HeroQuest soundtrack was composed by Barry Leitch. At turns wistful and melancholic, HeroQuest is oddly downbeat for its role-play-lite dungeon bash. While Heroquest was a multi-platorm release (Amiga, Atari ST, and PC) and these doubtlessly allow for greater subtlety of sound the constraints of 8bit gives it a darker edge - and there is something about the confines of dungeons and minimalism, be it the narrow multi-choice of gamebooks or the ANSII graphics of nethack, or the restricted physical spatial configuration of the Heroquest board.

While, the eletronica of proggy synth-based horror music soundtracks from the 70s and 80s - the likes of John Carpenter, Goblin  are firmly stuck on the dungeon-crawl playlist - they have a kind of cold sparseness that permeates the sound, that is amplified by the reduction into 8-bit computer music.

The unreleased Nintendo version by Neil Baldwin is decidedly more upbeat than it's home computer alternatives, but by no means lacking in quasi-medieval atmosphere, and well worth a listen (the other tracks are on Neils site), especially the final track...
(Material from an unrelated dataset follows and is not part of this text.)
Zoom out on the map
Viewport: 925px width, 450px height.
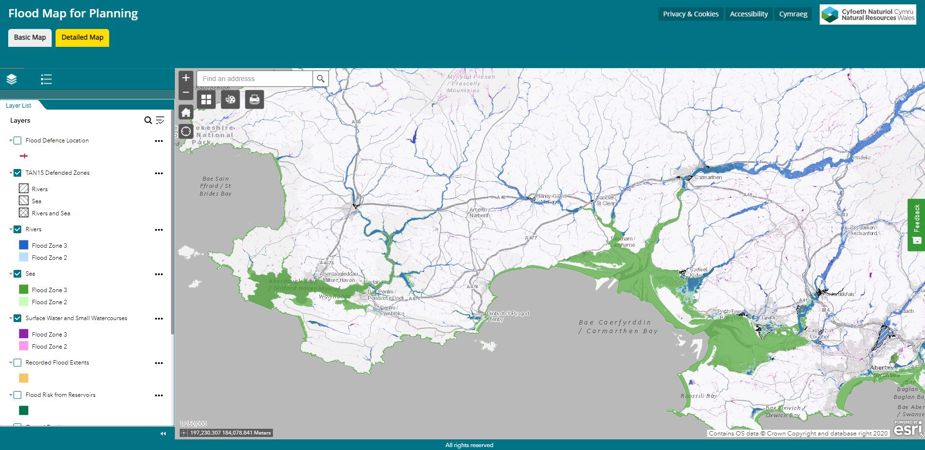[186, 92]
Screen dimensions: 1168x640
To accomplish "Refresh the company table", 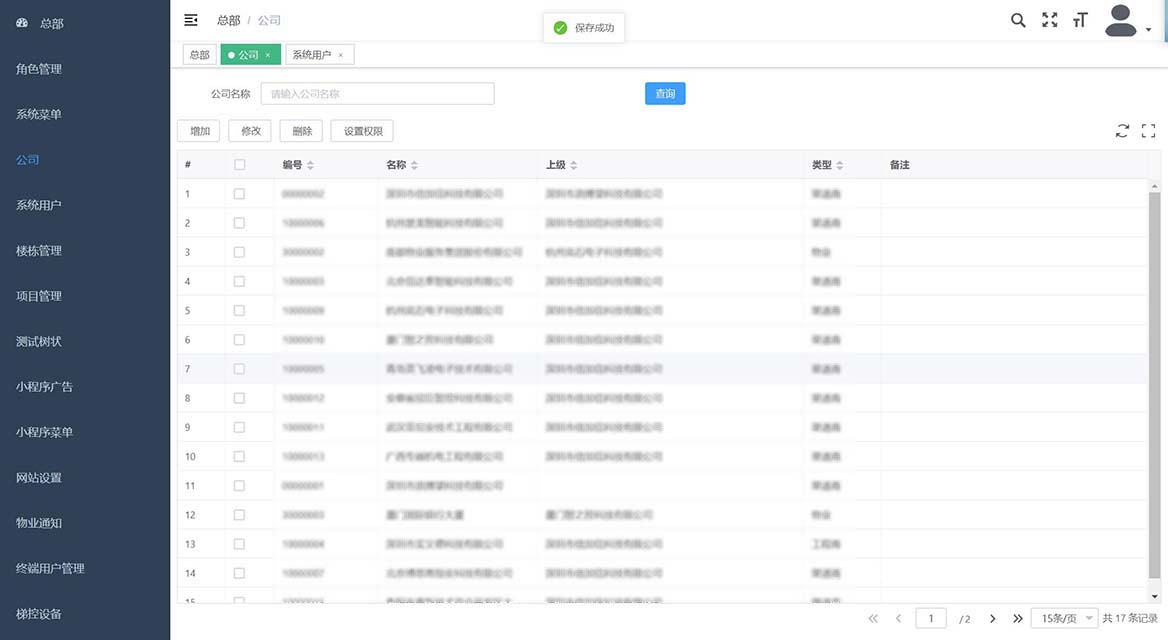I will [1122, 131].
Nintendo Hero Quest Final Track


The worlds of HeroQuest and Magnamund are bridged only by he arcane artistic powers of Gary Chalk, original artist of the Lone Wolf series, and card art for Hero Quest. We'll be returning to Magnamund to further the adventures of remedial rangers and diabolical wizards next week, assuming the Nadziranim magic doesn't lead us astray...

I Cast: Dimension Door!

5 comments:

  1. That opened up some memories. Many thanks. And yes, there's something about the constraints of composing for 8bit that forces a creative response. End result is a truly atmospheric if rather bleak set of compositions.

    ReplyDelete
    Replies
    1. Constraints informing the creativity is definitely part of the charm. There's also sense of something I can't quite put my finger on... sparseness? confinement? game-ness? something graphic / symbolic almost, perhaps the harsh mathematical, logical nature more like a labyrinth of twisty turny passages than the wide vistas of orchestral music. The darkness of bleepy staccatto arpeggios .

      Delete
  2. As somebody who owned a Spectrum and then an Atari ST I was never quite sure if the Speccy 128 was blessed to have almost the same sound chip as the ST, or that the ST was cursed in having almost the same sound chip as the Speccy 128.

    ReplyDelete
    Replies
    1. Long standing BBC micro user - I never owned a Spectrum back in the day, had to bomb around to my mates house to play £2.50 tape games, read Crash and eat toast there. Vague memories of loading the example characters off a cover tape from Bards Tale into the actual game. . Think one of them had a Fire Horn or something. Have a 128 now tho, somewhere... although the beeb is plugged in.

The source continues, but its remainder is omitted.